Изменить стиль страницы

И пошел с Плесцовым к широкой, заросшей кустарником балке, чтобы скрытно направиться к передовой, по которой нещадно била вражеская артиллерия. Чем дальше, тем больше прибавлял шагу Михеев, словно чувствуя по артобстрелу, что может не поспеть к чему-то очень важному. И вдруг замедлил шаг, увидя пустующие окопы со следами недавнего боя, глянул на убитых красноармейцев — они лежали за поваленными рядами колючей проволоки возле не подобранного еще оружия, нацеленного в сторону противника, и Анатолий Николаевич понял, что бойцы шли в атаку, должно быть, совсем недавно: свежо темнела бурая кровь.

Командный пункт пограничного полка, в расположении которого они оказались, находился на крутом, с выгрызенными боками холме — до войны тут добывали светло-желтый, как пшенная каша, песок. Уцелел лишь пологий склон, по которому легче всего можно было попасть наверх; он зарос терновником, таким цепким и колючим, что Михеев даже выругался, пробираясь через заросли.

Отсюда хорошо была видна окрестность.
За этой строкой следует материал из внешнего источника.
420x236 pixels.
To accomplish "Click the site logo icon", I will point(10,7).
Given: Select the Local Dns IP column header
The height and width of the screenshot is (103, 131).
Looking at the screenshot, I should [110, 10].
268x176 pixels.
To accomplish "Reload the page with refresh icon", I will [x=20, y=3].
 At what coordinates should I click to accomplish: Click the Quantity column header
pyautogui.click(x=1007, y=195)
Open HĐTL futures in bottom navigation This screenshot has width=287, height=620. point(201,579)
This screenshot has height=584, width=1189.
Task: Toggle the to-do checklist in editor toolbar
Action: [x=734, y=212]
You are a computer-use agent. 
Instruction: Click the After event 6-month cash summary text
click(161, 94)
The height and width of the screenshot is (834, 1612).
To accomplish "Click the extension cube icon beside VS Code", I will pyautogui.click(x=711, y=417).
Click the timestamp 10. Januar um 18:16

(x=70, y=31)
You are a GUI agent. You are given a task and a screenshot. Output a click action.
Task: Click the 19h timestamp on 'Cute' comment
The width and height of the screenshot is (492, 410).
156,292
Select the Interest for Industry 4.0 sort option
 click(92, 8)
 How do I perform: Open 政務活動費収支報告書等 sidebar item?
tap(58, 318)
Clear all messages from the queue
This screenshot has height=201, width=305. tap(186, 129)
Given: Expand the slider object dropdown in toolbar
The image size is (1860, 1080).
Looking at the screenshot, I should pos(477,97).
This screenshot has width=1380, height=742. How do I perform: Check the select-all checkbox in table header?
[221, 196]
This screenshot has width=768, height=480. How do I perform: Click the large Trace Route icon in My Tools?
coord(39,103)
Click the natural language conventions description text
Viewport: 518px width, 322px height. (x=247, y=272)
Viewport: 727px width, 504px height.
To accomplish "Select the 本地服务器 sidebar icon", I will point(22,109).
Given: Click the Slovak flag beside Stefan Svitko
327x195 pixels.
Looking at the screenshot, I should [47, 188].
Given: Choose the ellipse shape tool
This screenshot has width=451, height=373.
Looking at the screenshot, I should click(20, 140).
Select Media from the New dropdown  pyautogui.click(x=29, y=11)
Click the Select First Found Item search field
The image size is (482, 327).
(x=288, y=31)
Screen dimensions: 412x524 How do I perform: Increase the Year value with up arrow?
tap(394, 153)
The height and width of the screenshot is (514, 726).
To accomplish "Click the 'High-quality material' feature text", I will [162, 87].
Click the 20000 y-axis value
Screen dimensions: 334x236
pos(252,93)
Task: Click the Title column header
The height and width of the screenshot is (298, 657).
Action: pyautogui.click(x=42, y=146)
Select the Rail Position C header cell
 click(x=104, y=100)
Редкий кустарник позволял наблюдать за противником полулежа, не таясь, и Михеев, познакомясь с командиром полка майором Штыхно, стал внимательно рассматривать вражеские позиции.

Гитлеровцы окопались метрах в трехстах. На ничейной полосе недвижимо, с беспомощно повернутыми в разные стороны пушками, стояли два наших танка. Из-под башни дальнего танка попыхивал легкий дымок.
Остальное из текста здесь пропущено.